ANWEISUNGEN:
- A) Zitiere aus dem Artikel über das KOMM-Einkaufszentrum wortgetreu den Abschnitt, der bei den Worten „Center-Manager Tarek Abbady“ anfängt und nach den Worten „Abbady seine Eindrücke.“ aufhört.
- B) Mit wem hatte das KOMM laut dem Artikel über das KOMM-Einkaufszentrum eine Kooperation?
- C) Führe den Artikel über das KOMM-Einkaufszentrum im Anschluss an seinen letzten Satz weiter.

----- SEITENAUSZUG

Offenbach – Wohin das Auge auch wandert, zeigen sich Spuren derer, die aus dem Shopping-Tempel ein Schmuddel-Center machen. Da liegt im Kellgerschoss ein ausgelaufener Kaffeebecher auf dem Boden, an den Türen eines Aufzugs klebt eine gelbliche Flüssigkeit. Das danebenliegende O-Saft-Trinkpäckchen lässt keine Zweifel daran, dass da jemand absichtlich das süße Zuckerwasser verspritzt hat. Im Aufzug selbst bietet sich einem ein Bild wie in einem Brennpunkt-Hochhaus: Die gesamte Schalttafel ist ramponiert, klebrig, verkratzt, einige Stockwerk-Beschriftungen sind offenbar herausgehebelt worden.

Wenig später wird der Weg zum Fahrzeug auf dem oberen Parkdeck im angrenzenden Q-Parkhaus zum Abenteuer. Nicht nur, dass im Bereich des Zugangs zu der Parkfläche jede Menge Müll liegt und die Betonpfeiler großflächig beschmiert sind. Eine Gruppe junger Männer lungert nur wenige Meter entfernt vom Eingang und pöbelt jeden an, dessen Gesicht ihnen nicht passt.

Offenbach: „Diese Leute zerstören und verdrecken immer wieder aufs Neue“

Center-Manager Tarek Abbady versucht erst gar nicht, die Situation schönzureden. „Wir haben in der Tat ein ernstes Problem mit der Sauberkeit eines speziellen Klientels in Offenbach.“ Vor allem Jugendliche und junge Erwachsene seien es, die ihre Freizeit im Center und auf dem angrenzenden Parkdeck verbringen, schildert Abbady seine Eindrücke.

„Wir sprechen nicht von einem zufällig umgekippten Getränk“, stellt der KOMM-Chef klar. „Diese Leute zerstören und verdrecken immer wieder aufs Neue alles, was ihnen in die Quere kommt.“ Und das offenbar in einer Schlagzahl, die beträchtlich ist. „Im Grunde können unsere Reinigungskräfte, wenn sie unten angekommen sind, oben direkt wieder anfangen.“ Auch die Displays in den Aufzügen seien schon mehrfach ausgetauscht worden. „Mittlerweile gibt es Probleme bei der Ersatzteilbeschaffung.“

Überquellende Mülleimer, Dreck und Getränkereste auf dem Boden, zerstörte Aufzugdisplays: Der Zustand des KOMM-Einkaufszentrums wird von Kunden bemängelt.
Überquellende Mülleimer, Dreck und Getränkereste auf dem Boden, zerstörte Aufzugdisplays: Der Zustand des KOMM-Einkaufszentrums wird von Kunden bemängelt. © s: P

Initiativen des KOMM, die Situation in den Griff zu bekommen, waren kurzfristig erfolgreich. „Wir hatten etwa eine Kooperation mit dem Boxclub, bei der immer zwei Ehrenamtliche die Jugendlichen auf Augenhöhe angesprochen und für Verständnis geworben haben“, berichtet Abbady. Aber die Wirkung sei nur von kurzer Dauer gewesen.

----------
----- GESPEICHERTE EINTRÄGE

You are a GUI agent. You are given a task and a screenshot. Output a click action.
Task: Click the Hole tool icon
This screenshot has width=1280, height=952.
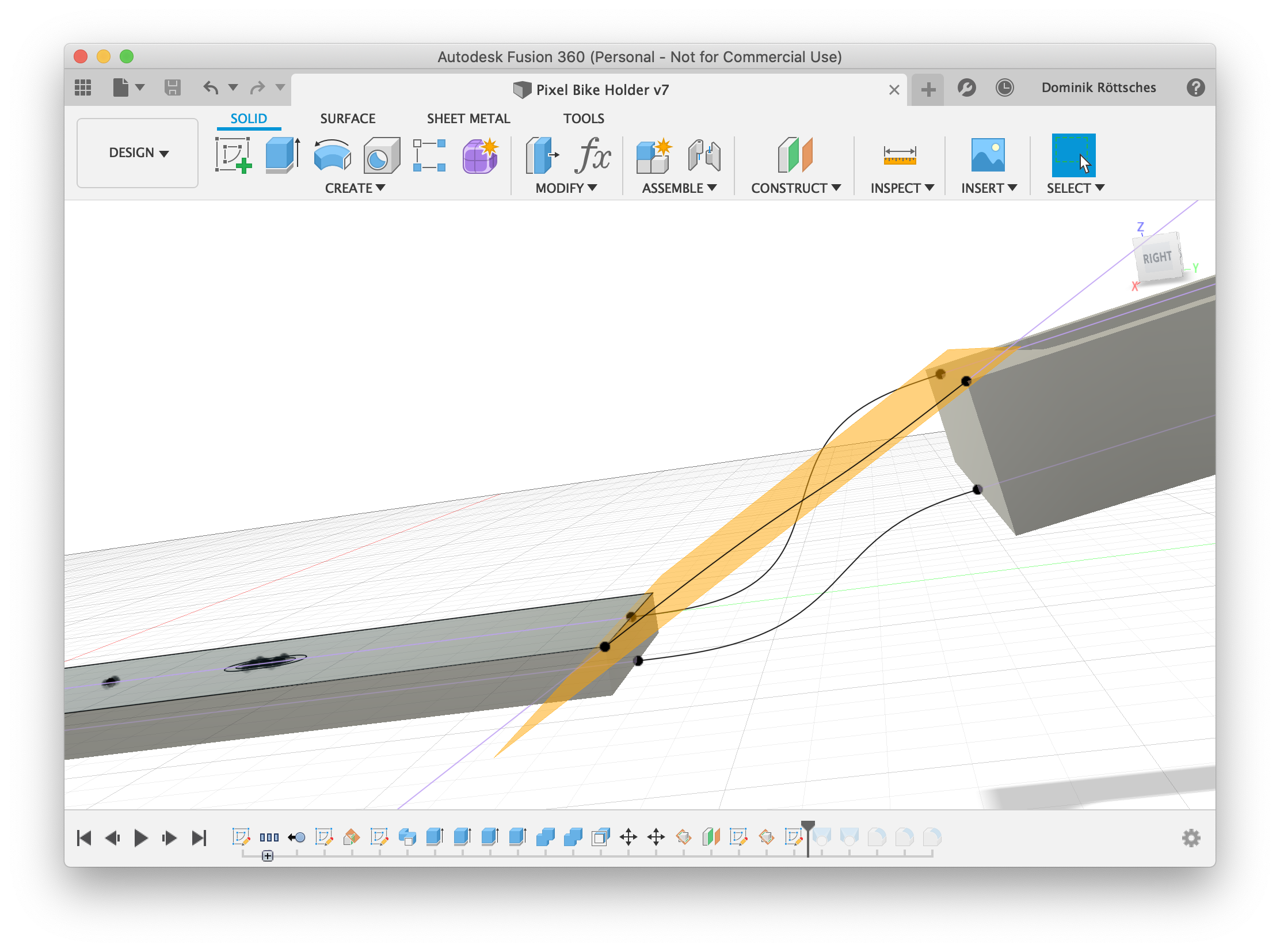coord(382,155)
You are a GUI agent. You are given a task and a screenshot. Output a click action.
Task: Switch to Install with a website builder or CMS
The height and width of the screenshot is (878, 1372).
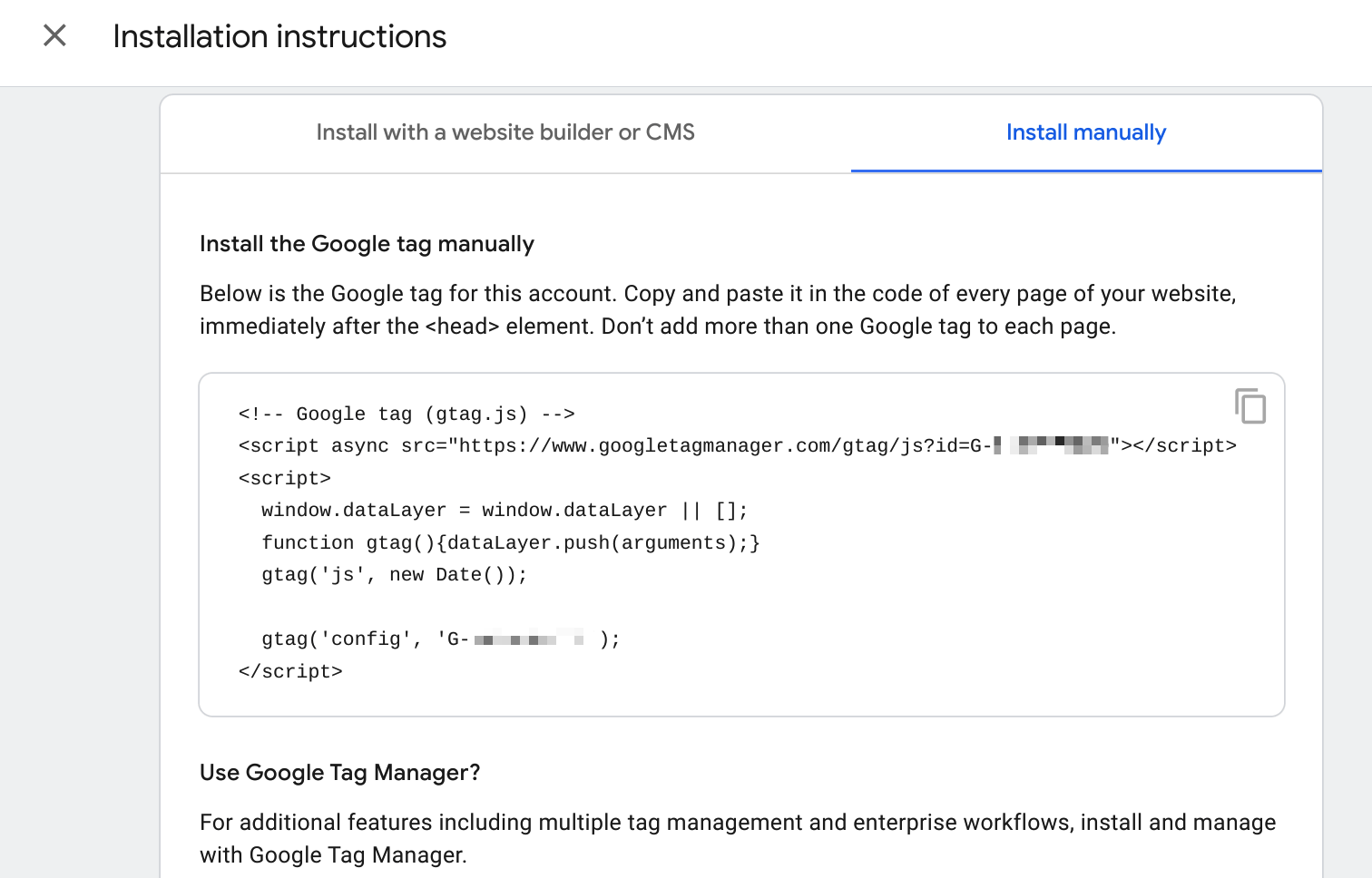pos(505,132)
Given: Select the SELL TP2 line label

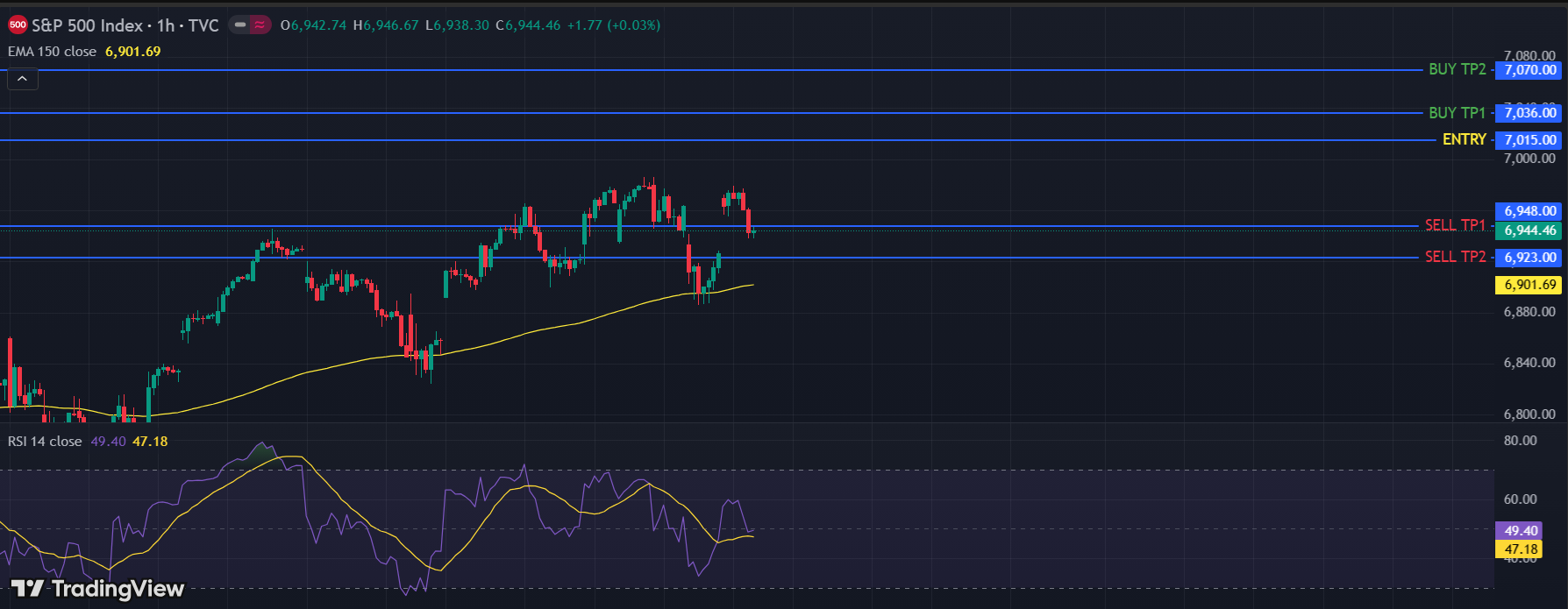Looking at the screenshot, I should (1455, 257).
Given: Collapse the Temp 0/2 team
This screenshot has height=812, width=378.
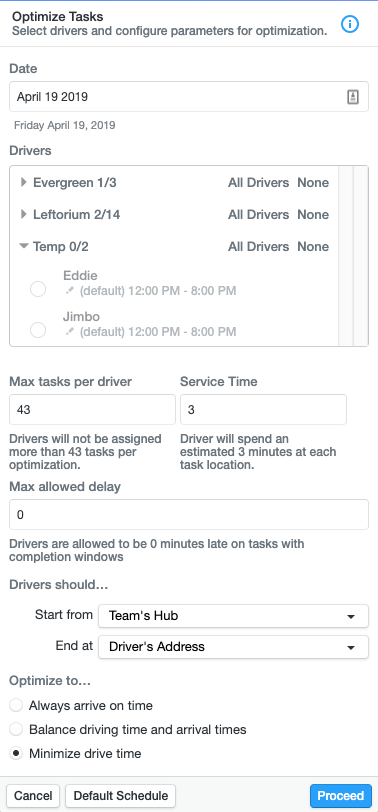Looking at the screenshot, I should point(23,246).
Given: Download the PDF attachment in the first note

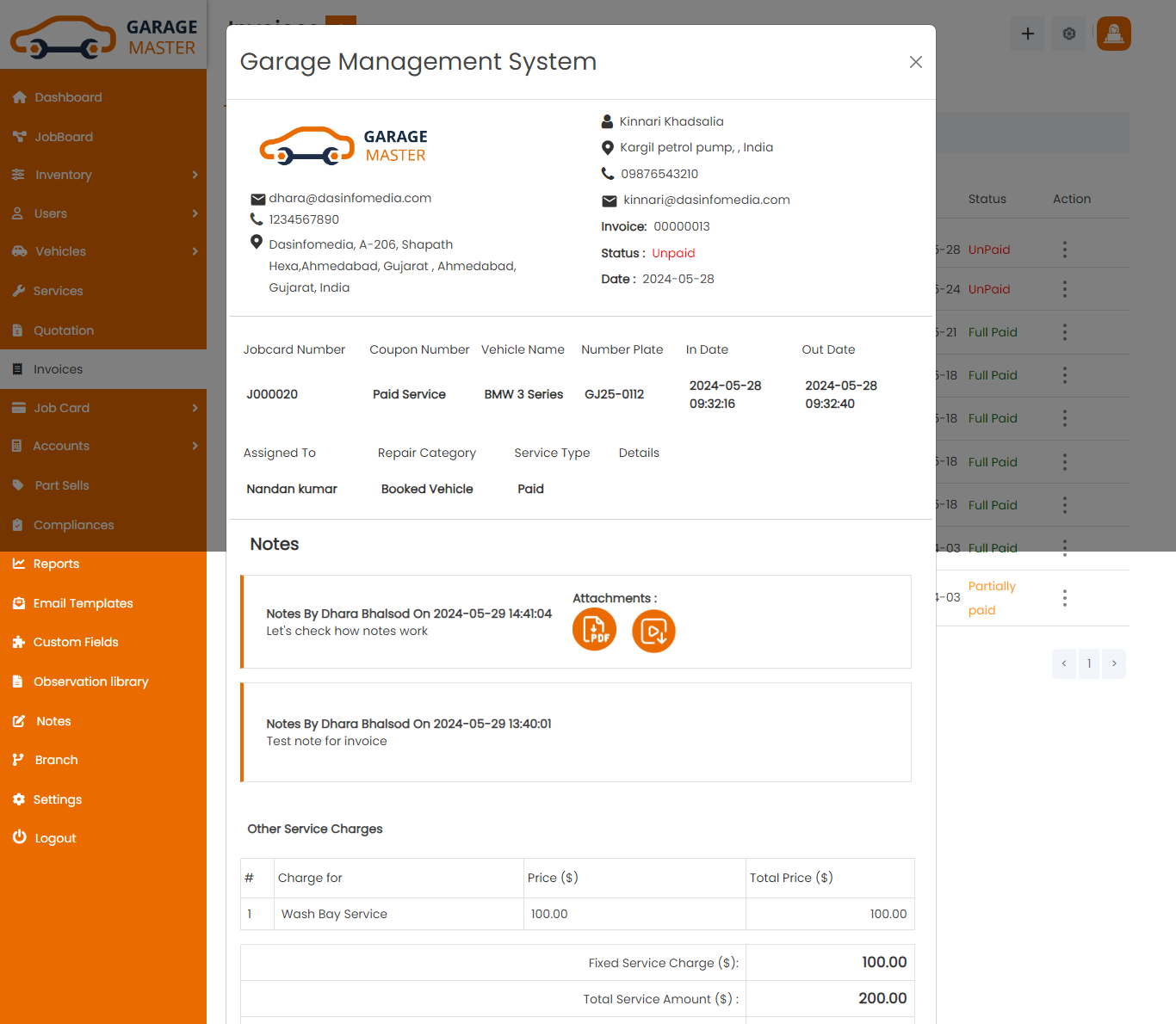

----------

GEGEBENE ANTWORTEN:
- A)
Center-Manager Tarek Abbady versucht erst gar nicht, die Situation schönzureden. „Wir haben in der Tat ein ernstes Problem mit der Sauberkeit eines speziellen Klientels in Offenbach.“ Vor allem Jugendliche und junge Erwachsene seien es, die ihre Freizeit im Center und auf dem angrenzenden Parkdeck verbringen, schildert Abbady seine Eindrücke.

- B) Mit dem Boxclub.

- C)
Offenbach: Jugendliche flüchten vor Stadtpolizei in die Treppenhäuser

Kunden ist der schmuddelig wirkende Zustand des Centers längst aufgefallen. Immer wieder erreichen die Redaktion Schilderungen von vermüllten Fußböden und beschmierten Wänden. Leser D. etwa hat mit seiner Kamera das Ausmaß der Vermüllung und des Vandalismus an einem ganz normalen Samstagnachmittag festgehalten. „Der ganze Boden hat geklebt, überall lag an diesem Tag Müll rum“, beschreibt er seine Beobachtung. Seine Enttäuschung über den langsamen Niedergang des KOMM kann er nicht verbergen. „Früher war das wirklich ein schönes und sauberes Einkaufszentrum“, sagt er. Inzwischen seien zahlreiche Ladenflächen nicht mehr besetzt, es sei oft sehr dreckig, auf dem Parkdeck werde von düsteren Gestalten mit Drogen gedealt und herumgepöbelt.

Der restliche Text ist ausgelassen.